By locking up these lands, the Biden administration effectively killed a planned development that could have helped meet growing global demand for minerals used in everything from household appliances to military aircraft. This decision was made despite opposition from members of Congress, mineral developers and local residents who recognized the economic opportunity that responsible development could bring to the region.
The federal government owns roughly 640 million acres of land — about 28 percent of the United States. These lands contain many of the natural resources essential to our modern economy. Traditionally, federal lands are presumed to be open to multiple uses, including responsible resource development.
But through public land orders, an administration can effectively close off these lands to otherwise lawful activities — most often mineral development — without meaningful accountability. With a single signature, the Department of the Interior can — as in the Minnesota case — lock away a mineral-rich area of land five times the size of Washington, D.C. There was no debate, no vote and no accountability.
That decision, which was buried in bureaucratic procedure, wiped out jobs, investment and access to critical minerals the nation desperately needs. It is a vivid example of how executive power over public lands has grown far beyond what the Constitution ever intended.
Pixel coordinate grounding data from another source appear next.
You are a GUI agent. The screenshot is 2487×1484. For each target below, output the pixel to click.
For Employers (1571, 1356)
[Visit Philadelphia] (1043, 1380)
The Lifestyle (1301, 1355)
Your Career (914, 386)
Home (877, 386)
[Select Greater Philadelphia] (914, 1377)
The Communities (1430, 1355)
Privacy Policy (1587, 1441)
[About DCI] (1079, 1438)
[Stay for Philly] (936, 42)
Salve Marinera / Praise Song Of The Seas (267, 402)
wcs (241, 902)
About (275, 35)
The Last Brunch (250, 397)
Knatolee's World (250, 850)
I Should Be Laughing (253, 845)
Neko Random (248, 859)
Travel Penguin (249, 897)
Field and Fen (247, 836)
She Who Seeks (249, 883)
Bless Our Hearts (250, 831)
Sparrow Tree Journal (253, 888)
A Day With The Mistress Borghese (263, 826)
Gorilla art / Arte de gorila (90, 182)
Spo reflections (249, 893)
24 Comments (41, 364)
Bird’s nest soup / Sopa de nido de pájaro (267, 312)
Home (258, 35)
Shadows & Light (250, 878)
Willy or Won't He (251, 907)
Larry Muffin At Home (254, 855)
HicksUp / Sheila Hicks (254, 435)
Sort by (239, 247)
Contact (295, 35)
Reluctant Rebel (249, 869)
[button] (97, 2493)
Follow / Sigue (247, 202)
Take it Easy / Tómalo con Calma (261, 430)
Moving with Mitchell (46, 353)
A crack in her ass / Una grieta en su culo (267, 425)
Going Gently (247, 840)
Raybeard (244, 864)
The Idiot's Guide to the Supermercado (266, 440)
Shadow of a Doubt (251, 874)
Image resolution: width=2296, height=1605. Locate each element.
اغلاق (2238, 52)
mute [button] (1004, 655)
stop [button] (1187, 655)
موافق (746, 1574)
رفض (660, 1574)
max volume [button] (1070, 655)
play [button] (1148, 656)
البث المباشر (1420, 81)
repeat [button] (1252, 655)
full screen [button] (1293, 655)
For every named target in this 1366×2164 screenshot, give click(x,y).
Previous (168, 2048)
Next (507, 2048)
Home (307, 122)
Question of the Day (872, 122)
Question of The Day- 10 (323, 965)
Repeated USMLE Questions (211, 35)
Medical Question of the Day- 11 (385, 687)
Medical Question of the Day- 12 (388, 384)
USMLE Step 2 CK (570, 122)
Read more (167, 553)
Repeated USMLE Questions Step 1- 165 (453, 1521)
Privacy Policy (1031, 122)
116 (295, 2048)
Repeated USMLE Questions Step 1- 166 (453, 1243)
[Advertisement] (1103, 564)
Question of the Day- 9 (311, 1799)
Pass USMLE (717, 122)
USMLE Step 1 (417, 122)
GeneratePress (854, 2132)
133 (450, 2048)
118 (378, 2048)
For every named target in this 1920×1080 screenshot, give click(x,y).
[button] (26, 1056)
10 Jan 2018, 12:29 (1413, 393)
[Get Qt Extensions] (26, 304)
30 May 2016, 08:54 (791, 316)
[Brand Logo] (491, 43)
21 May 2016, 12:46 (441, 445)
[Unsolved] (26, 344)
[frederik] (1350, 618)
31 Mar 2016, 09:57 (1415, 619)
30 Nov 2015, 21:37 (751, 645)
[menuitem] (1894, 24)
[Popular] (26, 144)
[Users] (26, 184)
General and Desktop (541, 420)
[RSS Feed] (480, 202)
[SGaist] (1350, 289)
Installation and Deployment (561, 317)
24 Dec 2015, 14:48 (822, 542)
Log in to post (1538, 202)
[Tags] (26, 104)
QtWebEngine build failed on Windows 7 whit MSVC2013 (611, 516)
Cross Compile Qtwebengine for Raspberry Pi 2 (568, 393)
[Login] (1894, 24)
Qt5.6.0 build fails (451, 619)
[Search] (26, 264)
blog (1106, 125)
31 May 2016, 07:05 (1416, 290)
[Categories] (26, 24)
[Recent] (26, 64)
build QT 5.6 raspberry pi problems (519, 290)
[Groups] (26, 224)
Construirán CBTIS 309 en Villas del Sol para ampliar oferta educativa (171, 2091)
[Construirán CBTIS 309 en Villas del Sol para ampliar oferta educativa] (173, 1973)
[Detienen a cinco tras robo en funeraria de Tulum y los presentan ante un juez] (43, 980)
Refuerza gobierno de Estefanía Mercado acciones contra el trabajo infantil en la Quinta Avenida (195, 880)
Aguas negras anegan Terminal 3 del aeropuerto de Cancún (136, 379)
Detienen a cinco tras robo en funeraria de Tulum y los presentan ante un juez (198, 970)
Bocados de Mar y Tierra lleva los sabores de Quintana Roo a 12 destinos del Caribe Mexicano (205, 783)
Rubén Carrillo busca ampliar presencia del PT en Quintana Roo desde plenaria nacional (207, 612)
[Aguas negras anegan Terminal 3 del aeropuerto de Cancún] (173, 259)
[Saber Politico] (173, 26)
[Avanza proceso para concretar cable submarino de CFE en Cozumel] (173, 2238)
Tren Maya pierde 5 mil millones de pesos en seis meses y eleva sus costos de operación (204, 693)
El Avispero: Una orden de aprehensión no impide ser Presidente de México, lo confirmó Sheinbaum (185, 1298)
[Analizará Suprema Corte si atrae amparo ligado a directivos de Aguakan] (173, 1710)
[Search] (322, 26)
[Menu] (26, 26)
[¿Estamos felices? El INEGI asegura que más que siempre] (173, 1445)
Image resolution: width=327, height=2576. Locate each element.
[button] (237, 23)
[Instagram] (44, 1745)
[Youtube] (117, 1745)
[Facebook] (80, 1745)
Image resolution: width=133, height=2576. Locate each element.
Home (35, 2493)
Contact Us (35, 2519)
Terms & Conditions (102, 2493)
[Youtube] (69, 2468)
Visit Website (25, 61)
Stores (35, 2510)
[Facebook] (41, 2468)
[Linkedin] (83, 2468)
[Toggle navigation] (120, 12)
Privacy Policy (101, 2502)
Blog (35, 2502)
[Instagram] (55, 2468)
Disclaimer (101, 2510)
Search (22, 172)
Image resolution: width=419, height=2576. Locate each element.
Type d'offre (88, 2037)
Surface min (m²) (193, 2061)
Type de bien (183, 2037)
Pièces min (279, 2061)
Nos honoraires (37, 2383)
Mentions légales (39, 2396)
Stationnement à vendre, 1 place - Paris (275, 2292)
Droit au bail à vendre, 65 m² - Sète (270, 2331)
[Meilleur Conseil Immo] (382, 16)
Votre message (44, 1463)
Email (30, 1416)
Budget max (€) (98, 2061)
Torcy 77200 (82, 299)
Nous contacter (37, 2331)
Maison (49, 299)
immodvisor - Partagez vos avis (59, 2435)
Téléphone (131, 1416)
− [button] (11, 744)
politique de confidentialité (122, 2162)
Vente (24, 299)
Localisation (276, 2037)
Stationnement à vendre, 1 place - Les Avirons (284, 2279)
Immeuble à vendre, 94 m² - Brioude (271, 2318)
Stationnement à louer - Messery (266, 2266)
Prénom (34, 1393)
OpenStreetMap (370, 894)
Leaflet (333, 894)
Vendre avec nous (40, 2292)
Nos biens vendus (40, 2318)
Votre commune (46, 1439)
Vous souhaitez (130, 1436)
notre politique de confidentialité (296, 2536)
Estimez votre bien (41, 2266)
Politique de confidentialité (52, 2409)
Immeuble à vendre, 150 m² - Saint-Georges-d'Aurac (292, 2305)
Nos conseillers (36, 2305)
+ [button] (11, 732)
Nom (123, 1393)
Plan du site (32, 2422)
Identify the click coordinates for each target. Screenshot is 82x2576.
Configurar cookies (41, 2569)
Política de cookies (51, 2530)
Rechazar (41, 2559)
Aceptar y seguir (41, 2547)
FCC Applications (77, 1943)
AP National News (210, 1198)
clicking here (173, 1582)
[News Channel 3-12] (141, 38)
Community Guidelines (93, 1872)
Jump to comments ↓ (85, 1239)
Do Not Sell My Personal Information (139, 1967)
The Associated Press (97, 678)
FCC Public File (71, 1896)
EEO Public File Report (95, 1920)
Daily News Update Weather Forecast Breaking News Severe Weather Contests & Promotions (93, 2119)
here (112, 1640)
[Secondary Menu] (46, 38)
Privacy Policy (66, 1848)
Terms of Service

Congress, however, is not powerless in the face of such executive action. The Congressional Review Act provides lawmakers with a powerful tool to rein in agency overreach by allowing Congress to nullify federal rules. Despite their name, public land orders are rules, given their sweeping impact on the public and the economy.
Historically, the Congressional Review Act has been woefully underutilized, with less than 1 percent of finalized agency rules ever targeted for repeal. That is beginning to change. During the 119th Congress, lawmakers have already used it to rescind 22 rules, reducing regulatory burdens on Americans by more than $130 billion. Congress has eliminated regulatory burdens that were previously thought to be off-limits from the law’s reach, including the repeal of California’s EPA electric vehicle waiver and several Biden-era resource management plans.
Now it is time to apply the CRA to misguided, job-killing public land orders.
This month, Rep. Pete Stauber (R-Minn.) introduced a CRA resolution to nullify Biden’s public land order in Minnesota. The House has passed that resolution, marking a decisive step toward lifting the Biden-era mining ban in northern Minnesota. In the previous Congress, the House passed a bill to revoke this order, but this resolution offers an even stronger solution. It would not only overturn Biden’s public land order, but it would also permanently bar any future administration from issuing a substantially similar order. And unlike most legislation, Congressional Review Act resolutions are not subject to a Senate filibuster.
Repealing the Biden-era land order would be a major victory for American consumers, domestic manufacturers and industries that rely on critical minerals. It would also reaffirm the Constitution’s separation of powers by restoring Congress’s role in major land-use decisions.
More broadly, passage of this CRA resolution should establish a critical precedent: that public land orders are rules subject to the CRA. That precedent would empower Congress to reexamine other harmful PLOs, including one that withdrew over 20,000 acres in South Dakota, known to have deposits of gold and other minerals.
Major policy decisions belong in Congress, not behind closed doors in the executive branch. The Congressional Review Act gives lawmakers a brief 60-day window to act. Now that the House has acted, the Senate must seize this opportunity and quickly approve the resolution and send it to the president’s desk. Passing the resolution offers a clear opportunity to restore economic opportunity, domestic production and the constitutional balance of power.